**INSTRUCTION:**
Answer these questions about the forum thread below on cycling an aquarium with household ammonia.
1. What ammonia percentage was assumed when the bottle did not list one?
2. How many US gallons does the thread suggest measuring into a bucket for a test dose?
3. During a fish-in cycle, within what range must ammonia and nitrite be kept?

**PAGE:**
━━━
Try filling your test tube mostly with tap water and then putting in a drop of your household ammonia solution directly in the test tube - does that give you a huge ammonia reading?
 
yes it does. i tried that already. its way off the charts.
 
OK then, you could also step your test up a notch. I found that dosing a measured two-gallons (US gallons) in a bucket was helpful. Ideally using a milliliter syringe or whatever small measurement device you have or by using drops and counting. This can help establish the degree to which your actual household ammonia might behave differently than the calculator is making you think it should.

Are you going by an ammonia percentage marked on the ammonia bottle? Sometimes they are just off from reality.

Perhaps the ammonia being dosed to the new tank is just getting absorbed by something? Do you have anything more than a bare tank? What were your media choices in the new filter?

~~waterdrop~~
 
it didnt say the perecen of ammonia so i assumed 9.5%
 
Yeah, the actual ammonia percentages can be all over the place, although usually lower than 10% in nearly all cases. WD
 
i dumped a crap load of that stuff in, and whalla! Its about 5 ppm
 
But of course you'll need to know the amount that did it as this becomes your "dose," the thing you repeat on your "add-hour" out of the 24 hours when you need to re-dose. Ammonia is re-dosed (at the add-hour) if it went to zero ppm anytime within the previous 24 hours.

~~waterdrop~~
 
yeah, at least i know a base amount. I will not dose as much next time, because i already have a mature filter. i will jsut keep it a 2.0 for the next week, then get fish.
 
ammonia down to .2 from .5 in 5 hours.
 
You can switch to a fish-in cycle after a week but its generally much more work still. You have to test twice a day and your fish risk permanent damage if you are unable to pull that off every time. Then the main work is that you have to perform large and frequent water changes with good technique in order to keep both the ammonia and nitrite(NO2) within the quite narrow band of zero ppm to 0.25ppm.

~~waterdrop~~
 
well the filter is doing its job cause its mature, and i can just add some gravel, if i accidently get to many fish.
 
Yes, the fact that once you were finally able to get enough of that weak ammonia in there to get the tank concentration up to 5ppm and then it dropped to zero ppm in 12 hours, means that half of the biofiltration is working properly. The nitrite processing half is also nearly there, just showing a trace of nitrite 12 hours later, right?

So once the nitrite drops completely to zero ppm within 12 hours after the next dosing of 5ppm of ammonia, you will have started your qualification week. The test we have for whether the mini-cycling is going to come back on you is to watch it perform for the better part of a week, usually the week during which you are figuring out which fish you are going to add and whether they will be available on the weekend coming up.

This is a good test because sometimes it will surprise you and you'll get a spike in one of the poisons or the other, something you would not want once you get fish.
━━━
**SUPPLIED ENTRIES:**

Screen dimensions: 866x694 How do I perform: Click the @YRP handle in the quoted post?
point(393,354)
━━━
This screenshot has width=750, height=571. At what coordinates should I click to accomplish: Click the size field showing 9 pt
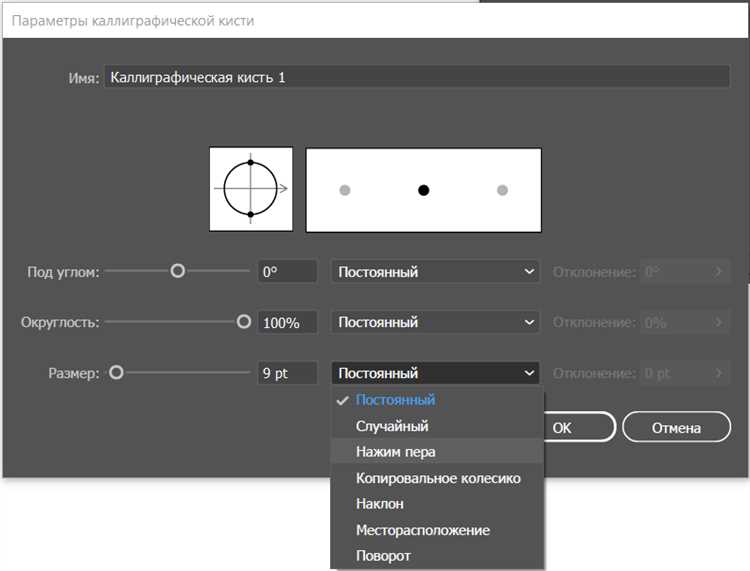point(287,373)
━━━
**ANSWER IN FULL:**
1. 9.5%
2. Two US gallons
3. Between zero ppm and 0.25 ppm